Productivity and Innovation Credit (PIC) was first introduced in Singapore Budget 2010 to encourage businesses to invest in innovation and improve productivity.
The PIC scheme provides 400% tax deduction/allowances (cap at S$400,000 per activity per year) for qualifying expenses incurred on each of the following six qualifying activities:
- Acquisition or leasing of PIC Automation Equipment
- Training of employees
- Acquisition of Intellectual Property Rights
- Registration of patents, trademarks, designs and plant varieties
- Research and development activities
- Investment in approved design projects
PIC scheme has been enhanced in four key areas to help businesses upgrade their operations and cope with tighter labor market.
The cash payout rate has been increased to 60% for up to S$100,000 of qualifying expenditure from YA2013 to YA2015. Businesses may also claim the cash payout on a quarterly basis any time after the end of each financial quarter, but no later than the filing due date of income tax return for each YA
In-house training courses
Qualifying in-house training expenditure incurred up to $10,000 per year is no longer required certification for PIC purpose.

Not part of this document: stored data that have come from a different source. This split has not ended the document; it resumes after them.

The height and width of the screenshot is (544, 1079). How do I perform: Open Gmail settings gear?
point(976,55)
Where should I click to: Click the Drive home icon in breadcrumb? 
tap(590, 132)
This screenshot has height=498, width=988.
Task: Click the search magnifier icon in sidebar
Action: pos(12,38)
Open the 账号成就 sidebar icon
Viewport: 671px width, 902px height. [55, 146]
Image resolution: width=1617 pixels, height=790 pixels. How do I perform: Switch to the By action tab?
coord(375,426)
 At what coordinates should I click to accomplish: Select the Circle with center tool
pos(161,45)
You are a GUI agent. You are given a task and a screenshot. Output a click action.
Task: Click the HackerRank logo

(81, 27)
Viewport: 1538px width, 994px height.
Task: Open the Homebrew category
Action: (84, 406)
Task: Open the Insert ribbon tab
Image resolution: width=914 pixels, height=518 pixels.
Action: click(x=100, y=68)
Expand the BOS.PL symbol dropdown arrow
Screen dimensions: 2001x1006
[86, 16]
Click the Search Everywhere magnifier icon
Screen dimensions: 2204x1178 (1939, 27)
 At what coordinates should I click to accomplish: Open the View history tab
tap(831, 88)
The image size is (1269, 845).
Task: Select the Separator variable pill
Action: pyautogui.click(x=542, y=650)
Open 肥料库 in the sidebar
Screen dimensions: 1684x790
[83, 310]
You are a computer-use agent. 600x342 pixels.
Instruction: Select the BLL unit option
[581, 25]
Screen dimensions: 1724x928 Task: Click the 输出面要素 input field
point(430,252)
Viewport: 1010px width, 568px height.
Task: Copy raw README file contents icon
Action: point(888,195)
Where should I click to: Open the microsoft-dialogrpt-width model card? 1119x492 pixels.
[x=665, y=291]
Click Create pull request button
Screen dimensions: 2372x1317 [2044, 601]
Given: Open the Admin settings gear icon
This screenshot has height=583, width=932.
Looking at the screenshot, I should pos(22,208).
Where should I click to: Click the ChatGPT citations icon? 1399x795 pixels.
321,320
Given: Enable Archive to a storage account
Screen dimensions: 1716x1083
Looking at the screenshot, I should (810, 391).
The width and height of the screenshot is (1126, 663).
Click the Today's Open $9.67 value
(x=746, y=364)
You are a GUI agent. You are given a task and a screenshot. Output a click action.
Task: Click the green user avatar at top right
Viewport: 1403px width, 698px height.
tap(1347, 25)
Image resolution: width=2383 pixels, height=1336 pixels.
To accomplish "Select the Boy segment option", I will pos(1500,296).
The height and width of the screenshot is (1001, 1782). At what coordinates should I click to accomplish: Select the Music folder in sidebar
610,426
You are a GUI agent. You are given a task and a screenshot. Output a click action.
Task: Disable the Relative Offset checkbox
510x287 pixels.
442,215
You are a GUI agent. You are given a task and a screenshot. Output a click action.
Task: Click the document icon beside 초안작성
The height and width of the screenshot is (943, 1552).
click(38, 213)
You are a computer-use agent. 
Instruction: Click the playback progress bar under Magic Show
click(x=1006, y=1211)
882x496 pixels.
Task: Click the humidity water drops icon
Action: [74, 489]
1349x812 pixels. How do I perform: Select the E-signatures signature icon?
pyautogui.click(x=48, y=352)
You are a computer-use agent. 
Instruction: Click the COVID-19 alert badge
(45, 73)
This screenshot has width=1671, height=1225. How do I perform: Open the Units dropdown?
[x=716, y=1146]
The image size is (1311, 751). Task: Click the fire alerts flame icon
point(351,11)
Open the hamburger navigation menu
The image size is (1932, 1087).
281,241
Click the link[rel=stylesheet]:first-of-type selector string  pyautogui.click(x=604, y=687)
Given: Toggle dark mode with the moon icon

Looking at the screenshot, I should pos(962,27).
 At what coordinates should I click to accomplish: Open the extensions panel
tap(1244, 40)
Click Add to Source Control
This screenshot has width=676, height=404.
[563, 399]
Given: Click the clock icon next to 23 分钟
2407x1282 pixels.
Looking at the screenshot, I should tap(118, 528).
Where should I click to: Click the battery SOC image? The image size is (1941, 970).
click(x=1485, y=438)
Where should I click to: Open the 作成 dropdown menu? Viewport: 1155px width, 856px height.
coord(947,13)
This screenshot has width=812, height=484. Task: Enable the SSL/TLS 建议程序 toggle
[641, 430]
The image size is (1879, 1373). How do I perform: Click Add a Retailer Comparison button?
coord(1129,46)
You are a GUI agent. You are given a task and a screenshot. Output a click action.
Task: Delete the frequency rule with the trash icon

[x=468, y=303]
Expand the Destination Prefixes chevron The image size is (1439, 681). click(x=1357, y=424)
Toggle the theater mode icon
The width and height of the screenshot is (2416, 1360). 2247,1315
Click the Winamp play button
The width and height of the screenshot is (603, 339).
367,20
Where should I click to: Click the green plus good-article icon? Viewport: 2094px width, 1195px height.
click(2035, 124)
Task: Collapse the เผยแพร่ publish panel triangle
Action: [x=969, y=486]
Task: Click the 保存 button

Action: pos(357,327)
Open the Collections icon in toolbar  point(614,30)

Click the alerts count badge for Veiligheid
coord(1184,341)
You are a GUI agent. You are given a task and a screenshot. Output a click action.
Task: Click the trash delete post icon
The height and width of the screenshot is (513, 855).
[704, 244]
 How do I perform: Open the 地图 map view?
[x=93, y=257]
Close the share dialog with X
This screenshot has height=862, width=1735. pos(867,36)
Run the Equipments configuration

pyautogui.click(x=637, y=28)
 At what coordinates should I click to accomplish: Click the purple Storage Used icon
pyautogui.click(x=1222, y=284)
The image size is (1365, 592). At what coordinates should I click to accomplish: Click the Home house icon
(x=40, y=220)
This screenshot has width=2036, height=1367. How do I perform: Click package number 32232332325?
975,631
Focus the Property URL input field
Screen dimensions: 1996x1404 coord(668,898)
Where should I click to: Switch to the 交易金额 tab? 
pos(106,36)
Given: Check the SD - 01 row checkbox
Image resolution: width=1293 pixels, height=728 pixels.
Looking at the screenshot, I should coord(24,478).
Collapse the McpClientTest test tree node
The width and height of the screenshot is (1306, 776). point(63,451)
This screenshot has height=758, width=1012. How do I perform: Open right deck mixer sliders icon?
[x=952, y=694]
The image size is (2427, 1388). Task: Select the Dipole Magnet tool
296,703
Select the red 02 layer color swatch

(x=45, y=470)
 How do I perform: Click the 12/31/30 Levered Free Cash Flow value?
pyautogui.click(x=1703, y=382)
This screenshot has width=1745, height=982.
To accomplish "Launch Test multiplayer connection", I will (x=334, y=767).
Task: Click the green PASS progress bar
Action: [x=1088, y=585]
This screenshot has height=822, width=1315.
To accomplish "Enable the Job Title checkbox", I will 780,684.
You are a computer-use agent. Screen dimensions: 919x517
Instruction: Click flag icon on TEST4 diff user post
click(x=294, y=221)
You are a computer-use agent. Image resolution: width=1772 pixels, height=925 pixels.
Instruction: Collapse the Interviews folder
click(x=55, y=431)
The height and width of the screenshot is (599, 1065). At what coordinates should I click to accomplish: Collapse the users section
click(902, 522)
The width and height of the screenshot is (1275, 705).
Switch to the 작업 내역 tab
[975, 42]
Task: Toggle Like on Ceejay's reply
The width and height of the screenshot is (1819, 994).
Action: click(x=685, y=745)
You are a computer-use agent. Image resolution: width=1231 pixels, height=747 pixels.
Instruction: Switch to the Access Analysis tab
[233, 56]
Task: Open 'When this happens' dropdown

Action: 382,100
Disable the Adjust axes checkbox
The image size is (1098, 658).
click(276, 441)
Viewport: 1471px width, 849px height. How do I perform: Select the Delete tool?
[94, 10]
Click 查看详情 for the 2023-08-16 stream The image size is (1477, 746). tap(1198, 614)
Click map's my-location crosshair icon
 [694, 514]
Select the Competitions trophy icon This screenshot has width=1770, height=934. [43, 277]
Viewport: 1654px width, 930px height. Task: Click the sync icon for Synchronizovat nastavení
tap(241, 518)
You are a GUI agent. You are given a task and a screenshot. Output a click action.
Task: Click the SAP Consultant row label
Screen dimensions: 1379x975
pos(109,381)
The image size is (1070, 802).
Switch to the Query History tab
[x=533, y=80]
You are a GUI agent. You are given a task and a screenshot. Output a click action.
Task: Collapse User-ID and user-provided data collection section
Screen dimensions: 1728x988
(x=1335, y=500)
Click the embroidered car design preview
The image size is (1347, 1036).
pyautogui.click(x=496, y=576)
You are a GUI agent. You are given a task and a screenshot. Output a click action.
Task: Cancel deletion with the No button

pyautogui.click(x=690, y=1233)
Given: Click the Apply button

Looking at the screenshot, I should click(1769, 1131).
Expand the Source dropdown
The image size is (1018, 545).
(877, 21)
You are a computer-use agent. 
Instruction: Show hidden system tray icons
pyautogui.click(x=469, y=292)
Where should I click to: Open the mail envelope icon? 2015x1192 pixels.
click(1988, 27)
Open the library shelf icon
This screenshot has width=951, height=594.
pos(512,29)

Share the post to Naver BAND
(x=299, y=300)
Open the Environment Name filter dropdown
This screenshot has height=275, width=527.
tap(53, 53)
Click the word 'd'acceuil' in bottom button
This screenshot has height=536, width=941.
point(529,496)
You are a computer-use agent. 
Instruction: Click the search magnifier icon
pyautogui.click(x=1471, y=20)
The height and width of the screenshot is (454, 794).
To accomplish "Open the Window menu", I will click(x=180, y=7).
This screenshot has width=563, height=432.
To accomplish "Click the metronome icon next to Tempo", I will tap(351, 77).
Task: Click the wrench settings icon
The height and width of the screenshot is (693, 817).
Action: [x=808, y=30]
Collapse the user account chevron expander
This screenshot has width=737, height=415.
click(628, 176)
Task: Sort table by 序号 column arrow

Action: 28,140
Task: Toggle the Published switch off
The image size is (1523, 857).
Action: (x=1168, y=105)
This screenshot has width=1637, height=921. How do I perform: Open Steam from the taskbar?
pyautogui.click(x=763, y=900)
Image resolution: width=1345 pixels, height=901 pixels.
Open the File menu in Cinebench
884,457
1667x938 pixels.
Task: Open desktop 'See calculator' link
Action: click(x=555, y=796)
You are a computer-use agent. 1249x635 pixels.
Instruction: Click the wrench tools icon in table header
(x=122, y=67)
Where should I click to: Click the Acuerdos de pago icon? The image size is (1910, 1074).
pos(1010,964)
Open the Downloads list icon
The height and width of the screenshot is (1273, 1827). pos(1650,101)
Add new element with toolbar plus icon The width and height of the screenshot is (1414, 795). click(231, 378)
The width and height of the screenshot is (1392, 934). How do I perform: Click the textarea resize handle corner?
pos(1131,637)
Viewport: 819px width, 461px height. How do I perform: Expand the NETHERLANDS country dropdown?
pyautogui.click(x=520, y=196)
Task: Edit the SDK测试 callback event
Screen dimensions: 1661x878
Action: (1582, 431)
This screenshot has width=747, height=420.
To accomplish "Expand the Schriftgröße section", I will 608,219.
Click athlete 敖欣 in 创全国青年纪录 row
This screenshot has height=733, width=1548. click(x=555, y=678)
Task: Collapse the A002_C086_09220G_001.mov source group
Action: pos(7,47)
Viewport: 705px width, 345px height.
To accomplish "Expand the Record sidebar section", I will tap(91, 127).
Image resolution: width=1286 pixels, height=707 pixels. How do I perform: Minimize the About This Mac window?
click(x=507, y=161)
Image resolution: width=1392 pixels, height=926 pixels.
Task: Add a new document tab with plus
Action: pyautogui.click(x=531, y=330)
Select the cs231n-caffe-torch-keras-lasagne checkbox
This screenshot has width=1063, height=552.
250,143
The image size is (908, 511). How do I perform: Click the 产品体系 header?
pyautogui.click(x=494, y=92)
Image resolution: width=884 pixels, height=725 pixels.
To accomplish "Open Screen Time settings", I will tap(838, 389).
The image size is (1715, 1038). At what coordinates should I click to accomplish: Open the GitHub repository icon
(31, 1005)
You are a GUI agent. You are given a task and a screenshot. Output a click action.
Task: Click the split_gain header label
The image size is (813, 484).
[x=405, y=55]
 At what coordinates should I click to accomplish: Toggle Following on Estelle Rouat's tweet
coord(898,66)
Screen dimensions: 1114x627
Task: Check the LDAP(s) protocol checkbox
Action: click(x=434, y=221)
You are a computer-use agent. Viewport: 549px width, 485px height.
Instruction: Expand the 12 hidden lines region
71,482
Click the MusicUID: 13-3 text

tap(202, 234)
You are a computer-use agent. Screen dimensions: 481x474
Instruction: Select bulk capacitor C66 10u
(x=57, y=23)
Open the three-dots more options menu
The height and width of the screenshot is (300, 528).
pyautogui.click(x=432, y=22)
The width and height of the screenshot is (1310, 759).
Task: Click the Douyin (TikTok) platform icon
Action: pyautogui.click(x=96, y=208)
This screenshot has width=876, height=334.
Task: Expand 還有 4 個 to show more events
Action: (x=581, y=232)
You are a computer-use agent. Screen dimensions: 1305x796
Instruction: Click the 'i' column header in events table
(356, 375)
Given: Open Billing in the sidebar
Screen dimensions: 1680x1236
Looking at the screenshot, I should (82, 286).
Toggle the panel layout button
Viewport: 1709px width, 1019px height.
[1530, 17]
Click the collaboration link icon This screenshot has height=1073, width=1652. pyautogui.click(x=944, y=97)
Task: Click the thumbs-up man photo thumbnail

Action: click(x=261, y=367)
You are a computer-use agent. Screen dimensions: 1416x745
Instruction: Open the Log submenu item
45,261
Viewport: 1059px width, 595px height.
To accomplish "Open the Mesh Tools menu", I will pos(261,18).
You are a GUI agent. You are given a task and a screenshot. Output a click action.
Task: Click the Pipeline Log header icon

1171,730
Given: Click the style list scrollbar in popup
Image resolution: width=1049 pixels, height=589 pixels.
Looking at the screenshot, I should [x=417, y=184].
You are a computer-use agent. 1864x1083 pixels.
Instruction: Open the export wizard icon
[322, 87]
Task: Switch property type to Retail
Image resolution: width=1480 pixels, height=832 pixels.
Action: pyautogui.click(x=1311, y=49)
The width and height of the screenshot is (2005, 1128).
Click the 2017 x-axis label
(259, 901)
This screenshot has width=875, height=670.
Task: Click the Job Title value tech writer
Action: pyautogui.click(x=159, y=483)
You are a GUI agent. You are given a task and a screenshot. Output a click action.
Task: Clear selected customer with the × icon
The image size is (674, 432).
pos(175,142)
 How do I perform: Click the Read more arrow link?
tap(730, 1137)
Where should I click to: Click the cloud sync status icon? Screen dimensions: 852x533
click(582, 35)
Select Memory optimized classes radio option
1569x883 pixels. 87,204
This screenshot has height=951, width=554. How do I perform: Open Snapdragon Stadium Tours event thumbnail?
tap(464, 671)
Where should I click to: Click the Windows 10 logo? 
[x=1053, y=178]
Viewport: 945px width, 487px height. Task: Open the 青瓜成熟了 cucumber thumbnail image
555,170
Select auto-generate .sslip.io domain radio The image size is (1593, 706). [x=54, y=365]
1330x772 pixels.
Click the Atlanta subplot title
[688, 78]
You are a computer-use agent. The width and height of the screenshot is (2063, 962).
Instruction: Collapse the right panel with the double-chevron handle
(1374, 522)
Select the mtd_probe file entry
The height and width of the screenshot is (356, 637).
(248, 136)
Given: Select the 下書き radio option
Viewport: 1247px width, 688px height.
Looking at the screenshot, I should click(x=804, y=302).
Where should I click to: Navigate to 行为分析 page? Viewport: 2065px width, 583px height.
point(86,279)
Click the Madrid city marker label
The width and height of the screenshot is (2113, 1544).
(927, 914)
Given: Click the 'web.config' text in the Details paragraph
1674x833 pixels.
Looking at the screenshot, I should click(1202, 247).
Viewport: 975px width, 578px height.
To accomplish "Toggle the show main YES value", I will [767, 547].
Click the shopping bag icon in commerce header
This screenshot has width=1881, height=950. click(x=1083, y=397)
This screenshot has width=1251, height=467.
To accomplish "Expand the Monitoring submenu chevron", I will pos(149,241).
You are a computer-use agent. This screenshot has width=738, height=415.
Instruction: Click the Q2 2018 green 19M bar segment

The total training expenditure cap eligible for tax deduction remains unchanged at $400,000 per annual.
Investment in automation equipment
With effect from YA2012, qualifying automation equipment acquired on hire purchase with repayment schedule straddling two or more financial years will be eligible for the cash payout option.
Research and Development (R&D)
Expenditure incurred on R&D cost-sharing agreements and In-house R&D software development may qualify as expenditure on R&D and hence enjoy PIC deduction.